Stored data entries
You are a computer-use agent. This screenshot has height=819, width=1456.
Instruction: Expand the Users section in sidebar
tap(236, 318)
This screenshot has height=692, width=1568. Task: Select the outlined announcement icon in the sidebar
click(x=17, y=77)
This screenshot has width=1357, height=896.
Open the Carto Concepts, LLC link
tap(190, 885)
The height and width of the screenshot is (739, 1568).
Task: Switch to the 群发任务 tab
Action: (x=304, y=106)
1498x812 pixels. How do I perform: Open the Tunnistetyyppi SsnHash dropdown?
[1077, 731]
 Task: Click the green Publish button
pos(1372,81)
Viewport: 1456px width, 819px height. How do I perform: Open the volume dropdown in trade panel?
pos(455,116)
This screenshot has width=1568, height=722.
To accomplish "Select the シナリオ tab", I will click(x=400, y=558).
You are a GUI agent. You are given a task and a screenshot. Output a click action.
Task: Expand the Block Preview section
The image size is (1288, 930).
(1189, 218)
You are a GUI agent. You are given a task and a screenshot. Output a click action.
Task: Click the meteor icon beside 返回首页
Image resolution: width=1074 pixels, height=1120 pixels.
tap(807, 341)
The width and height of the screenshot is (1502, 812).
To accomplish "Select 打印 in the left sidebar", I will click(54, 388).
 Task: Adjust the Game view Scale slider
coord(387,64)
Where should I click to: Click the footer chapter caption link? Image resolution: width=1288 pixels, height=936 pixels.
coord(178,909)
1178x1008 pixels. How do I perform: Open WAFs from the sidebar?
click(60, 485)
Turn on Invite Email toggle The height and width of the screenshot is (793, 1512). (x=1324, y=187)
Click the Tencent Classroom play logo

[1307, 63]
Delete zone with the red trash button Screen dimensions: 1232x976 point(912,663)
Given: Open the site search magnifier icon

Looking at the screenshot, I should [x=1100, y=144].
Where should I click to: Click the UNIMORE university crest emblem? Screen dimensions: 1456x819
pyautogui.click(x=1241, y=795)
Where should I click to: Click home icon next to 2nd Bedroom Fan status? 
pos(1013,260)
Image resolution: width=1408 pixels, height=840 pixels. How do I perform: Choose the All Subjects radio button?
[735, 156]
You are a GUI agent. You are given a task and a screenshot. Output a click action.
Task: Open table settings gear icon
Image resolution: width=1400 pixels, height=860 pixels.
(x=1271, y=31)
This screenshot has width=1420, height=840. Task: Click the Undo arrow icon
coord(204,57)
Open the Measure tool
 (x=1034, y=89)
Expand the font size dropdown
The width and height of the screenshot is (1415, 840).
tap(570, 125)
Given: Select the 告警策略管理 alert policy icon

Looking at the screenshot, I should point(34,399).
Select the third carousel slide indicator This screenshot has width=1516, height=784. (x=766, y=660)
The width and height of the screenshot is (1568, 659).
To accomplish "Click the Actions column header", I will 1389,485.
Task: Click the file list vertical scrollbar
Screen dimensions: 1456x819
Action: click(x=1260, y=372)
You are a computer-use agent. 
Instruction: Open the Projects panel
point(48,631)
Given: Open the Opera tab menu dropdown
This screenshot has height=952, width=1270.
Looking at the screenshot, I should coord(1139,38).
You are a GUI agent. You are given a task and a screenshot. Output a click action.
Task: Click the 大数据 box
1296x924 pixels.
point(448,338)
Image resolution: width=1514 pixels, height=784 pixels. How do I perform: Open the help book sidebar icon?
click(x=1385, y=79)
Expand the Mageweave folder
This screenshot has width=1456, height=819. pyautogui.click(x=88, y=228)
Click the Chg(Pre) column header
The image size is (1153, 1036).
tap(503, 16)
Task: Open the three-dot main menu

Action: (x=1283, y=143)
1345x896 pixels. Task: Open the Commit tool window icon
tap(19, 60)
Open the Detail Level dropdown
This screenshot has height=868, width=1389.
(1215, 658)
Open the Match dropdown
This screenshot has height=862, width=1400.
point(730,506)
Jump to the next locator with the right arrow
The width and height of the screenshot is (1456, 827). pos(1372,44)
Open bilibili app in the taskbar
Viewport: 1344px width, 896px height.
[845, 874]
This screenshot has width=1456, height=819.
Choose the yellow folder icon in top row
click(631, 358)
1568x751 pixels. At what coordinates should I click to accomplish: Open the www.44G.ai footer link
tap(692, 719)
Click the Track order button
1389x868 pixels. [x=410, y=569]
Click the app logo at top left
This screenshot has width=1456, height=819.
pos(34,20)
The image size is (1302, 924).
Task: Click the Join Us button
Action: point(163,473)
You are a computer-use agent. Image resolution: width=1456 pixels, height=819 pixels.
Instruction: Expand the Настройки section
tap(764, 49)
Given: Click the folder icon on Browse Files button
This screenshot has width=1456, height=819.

- _Try it_:
The answer must be the lines from the one containing "Instruction: Open the Projects panel" to the final line of the data above, copied exactly, both included, with nothing added.

- _Result of this exercise_:
Instruction: Open the Projects panel
point(48,631)
Given: Open the Opera tab menu dropdown
This screenshot has height=952, width=1270.
Looking at the screenshot, I should coord(1139,38).
You are a GUI agent. You are given a task and a screenshot. Output a click action.
Task: Click the 大数据 box
1296x924 pixels.
point(448,338)
Image resolution: width=1514 pixels, height=784 pixels. How do I perform: Open the help book sidebar icon?
click(x=1385, y=79)
Expand the Mageweave folder
This screenshot has width=1456, height=819. pyautogui.click(x=88, y=228)
Click the Chg(Pre) column header
The image size is (1153, 1036).
tap(503, 16)
Task: Open the three-dot main menu

Action: (x=1283, y=143)
1345x896 pixels. Task: Open the Commit tool window icon
tap(19, 60)
Open the Detail Level dropdown
This screenshot has height=868, width=1389.
(1215, 658)
Open the Match dropdown
This screenshot has height=862, width=1400.
point(730,506)
Jump to the next locator with the right arrow
The width and height of the screenshot is (1456, 827). pos(1372,44)
Open bilibili app in the taskbar
Viewport: 1344px width, 896px height.
[845, 874]
This screenshot has width=1456, height=819.
Choose the yellow folder icon in top row
click(631, 358)
1568x751 pixels. At what coordinates should I click to accomplish: Open the www.44G.ai footer link
tap(692, 719)
Click the Track order button
1389x868 pixels. [x=410, y=569]
Click the app logo at top left
This screenshot has width=1456, height=819.
pos(34,20)
The image size is (1302, 924).
Task: Click the Join Us button
Action: point(163,473)
You are a computer-use agent. Image resolution: width=1456 pixels, height=819 pixels.
Instruction: Expand the Настройки section
tap(764, 49)
Given: Click the folder icon on Browse Files button
This screenshot has width=1456, height=819.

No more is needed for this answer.